Les scénarios évoqués ci-dessus n’ont absolument pas les mêmes effets.

Dans le cas de la ponction fiscale, le bénéficiaire exclusif sera alors le déficit de l’Etat, sans aucun effet d’entraînement sur l’économie. Il s’agirait alors d’une disposition largement récessive, visant le retour à une orthodoxie budgétaire, dans laquelle il est difficile de lire quelque apport à la résolution de la crise et à la prise en charge des défis qui s’annoncent. Elle pourrait néanmoins revêtir des voies plus politiques ou symboliques qu’économiques, comme marqueur de solidarités et réducteur des inégalités face à la crise (le rétablissement de l’impôt sur la fortune relève de ce type de symbolique marginale).
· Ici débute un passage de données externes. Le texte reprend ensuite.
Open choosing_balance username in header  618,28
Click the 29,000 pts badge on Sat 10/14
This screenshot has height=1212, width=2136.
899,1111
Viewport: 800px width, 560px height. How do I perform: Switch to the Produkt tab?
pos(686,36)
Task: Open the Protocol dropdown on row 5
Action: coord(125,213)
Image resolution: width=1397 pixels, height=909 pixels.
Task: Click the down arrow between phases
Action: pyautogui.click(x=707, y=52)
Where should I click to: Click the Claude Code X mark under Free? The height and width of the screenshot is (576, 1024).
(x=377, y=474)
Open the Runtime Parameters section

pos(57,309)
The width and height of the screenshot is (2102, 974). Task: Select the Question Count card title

Mais on sait que les effets d’une crise sur les inégalités sont bien plus forts que leur réduction par l’impôt ne peut le contrebalancer. Dès lors, éviter les mesures qui freinent l’activité économique semblerait plus sage. Un consensus s’est progressivement fait sur l’effet dépressif exagéré des mesures budgétaires du début des années 2010, en réponse imparfaite à la crise financière de l’époque.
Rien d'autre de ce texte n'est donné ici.